*Problem to work on*:
Your answer should be only the lines below from the one with "This screenshot has width=296, height=426." to the one with "Viewport: 917px width, 261px height.", repeated exactly, ends included.

(Working data Opens)

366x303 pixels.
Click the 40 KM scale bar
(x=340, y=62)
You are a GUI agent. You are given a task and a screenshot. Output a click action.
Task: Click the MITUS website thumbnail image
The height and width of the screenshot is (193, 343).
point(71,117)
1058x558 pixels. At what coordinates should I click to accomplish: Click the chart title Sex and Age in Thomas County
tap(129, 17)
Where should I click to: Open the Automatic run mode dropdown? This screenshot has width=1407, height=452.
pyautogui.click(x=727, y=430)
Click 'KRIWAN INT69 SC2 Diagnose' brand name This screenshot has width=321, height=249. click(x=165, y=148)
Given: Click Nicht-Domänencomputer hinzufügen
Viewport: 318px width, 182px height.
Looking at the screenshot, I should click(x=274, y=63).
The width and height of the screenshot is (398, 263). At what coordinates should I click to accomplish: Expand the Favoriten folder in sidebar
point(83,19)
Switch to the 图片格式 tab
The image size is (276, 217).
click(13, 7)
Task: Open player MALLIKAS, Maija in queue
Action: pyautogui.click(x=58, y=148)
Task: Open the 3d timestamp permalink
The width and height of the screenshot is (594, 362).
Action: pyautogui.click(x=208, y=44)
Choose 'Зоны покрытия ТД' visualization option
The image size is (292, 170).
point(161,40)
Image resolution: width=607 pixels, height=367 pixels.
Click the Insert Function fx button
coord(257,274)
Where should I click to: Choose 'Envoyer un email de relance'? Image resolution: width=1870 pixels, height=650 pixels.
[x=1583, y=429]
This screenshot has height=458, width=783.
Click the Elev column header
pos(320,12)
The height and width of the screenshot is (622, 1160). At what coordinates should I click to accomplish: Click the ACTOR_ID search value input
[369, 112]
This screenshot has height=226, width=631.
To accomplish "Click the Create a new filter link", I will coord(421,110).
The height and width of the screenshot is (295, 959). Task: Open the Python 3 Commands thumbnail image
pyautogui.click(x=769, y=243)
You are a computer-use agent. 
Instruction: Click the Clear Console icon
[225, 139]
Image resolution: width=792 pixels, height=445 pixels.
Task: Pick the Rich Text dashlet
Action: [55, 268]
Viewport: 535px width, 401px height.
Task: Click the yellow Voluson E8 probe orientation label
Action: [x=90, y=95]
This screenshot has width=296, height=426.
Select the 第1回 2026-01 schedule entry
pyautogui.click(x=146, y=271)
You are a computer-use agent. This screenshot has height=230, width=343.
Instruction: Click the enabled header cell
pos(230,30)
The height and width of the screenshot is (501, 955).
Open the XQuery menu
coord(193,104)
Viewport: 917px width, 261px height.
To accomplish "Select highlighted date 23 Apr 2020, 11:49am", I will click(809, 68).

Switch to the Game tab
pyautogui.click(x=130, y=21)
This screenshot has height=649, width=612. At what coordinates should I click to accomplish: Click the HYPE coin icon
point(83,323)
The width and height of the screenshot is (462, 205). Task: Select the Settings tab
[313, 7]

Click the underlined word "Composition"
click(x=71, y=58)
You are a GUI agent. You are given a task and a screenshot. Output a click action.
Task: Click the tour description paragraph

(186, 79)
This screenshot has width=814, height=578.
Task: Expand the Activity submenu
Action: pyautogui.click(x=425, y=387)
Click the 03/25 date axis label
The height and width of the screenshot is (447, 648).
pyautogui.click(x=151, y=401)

(Working data Closes)

*Exercise output*:
This screenshot has width=296, height=426.
Select the 第1回 2026-01 schedule entry
pyautogui.click(x=146, y=271)
You are a computer-use agent. This screenshot has height=230, width=343.
Instruction: Click the enabled header cell
pos(230,30)
The height and width of the screenshot is (501, 955).
Open the XQuery menu
coord(193,104)
Viewport: 917px width, 261px height.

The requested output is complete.